Para a geração conectada, os desafios são
diferentes das que vieram antes e precisaram se adaptar. Inserida no digital, a
classe Alpha precisa lidar com as mudanças nas relações, desenvolver
consciência do tempo de uso das telas e, especialmente, aprender a avaliar a
aplicação ética das tecnologias. Além disso, encontrar equilíbrio entre o
avanço tecnológico e a preservação dos recursos naturais é uma questão crucial
que ronda essas crianças e adolescentes.
A proteção e a garantia da privacidade são
outros pontos relevantes. Com agilidade para encontrar soluções nas redes, esse
público vira alvo de perigo na mesma velocidade. Modelos mais seguros de
navegação e de controle por parte dos adultos são fundamentais para assegurar a
segurança dos menores. Nesse pacote de medidas, é preciso aprimorar sempre os
limites da publicidade que pode atingir esse público via plataformas virtuais,
já que nessa idade a deficiência de julgamento e a falta de experiência são fatos.

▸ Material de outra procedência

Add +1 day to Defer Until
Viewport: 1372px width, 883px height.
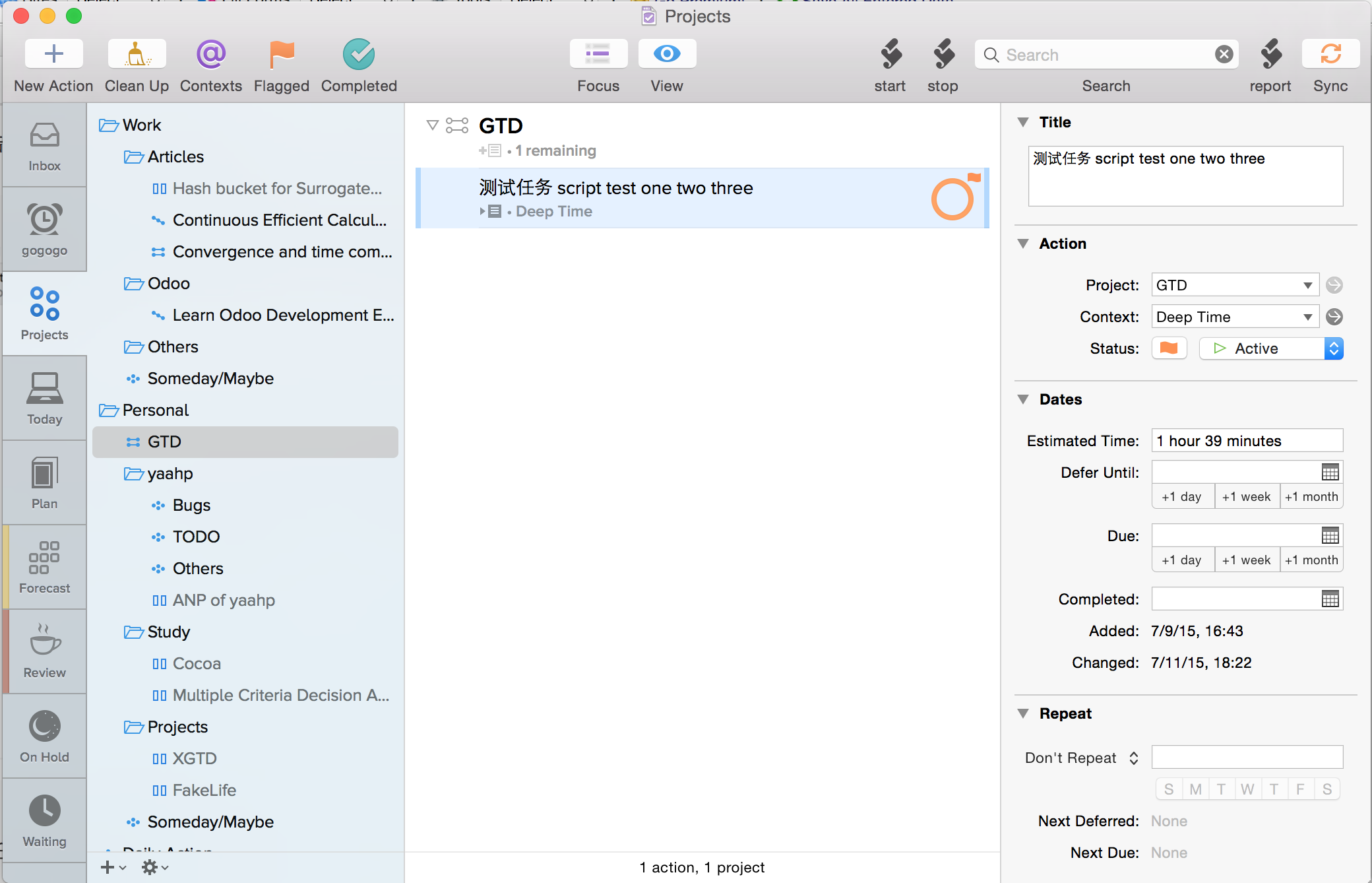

Os responsáveis parentais da geração Alpha
precisam estar preparados para enfrentar as consequências da alta conectividade
e da Inteligência Artificial (IA), principalmente os efeitos físicos,
emocionais, psicológicos e morais.
Um maior comprometimento das empresas do
setor, por sua vez, deve ser avaliado. O investimento em meios para deixar o
ambiente virtual apropriado para essa faixa etária é um tema que entra nesse
debate. Aprofundar a discussão, definindo obrigações, é uma atitude que a
sociedade precisa ter.
A transição de gerações em ritmo cada vez
mais rápido, resultado da era da internet, exige pensamento crítico. Hoje, é
essencial educar para o consumo em tempo digital, explicando aos jovens que as
ferramentas tecnológicas não são neutras e podem conter armadilhas. A atuação
legislativa também é parte importante desse processo de atenção ao alcance da
web na vida de crianças e adolescentes.
As conexões são amplas e profundas - analisar o impacto que podem provocar é um dever a ser cumprido globalmente. Apesar de os recortes geracionais não serem exatos, os nascidos recentemente estão ligados ao virtual e a sociedade precisa estabelecer o ambiente adequado a essa realidade.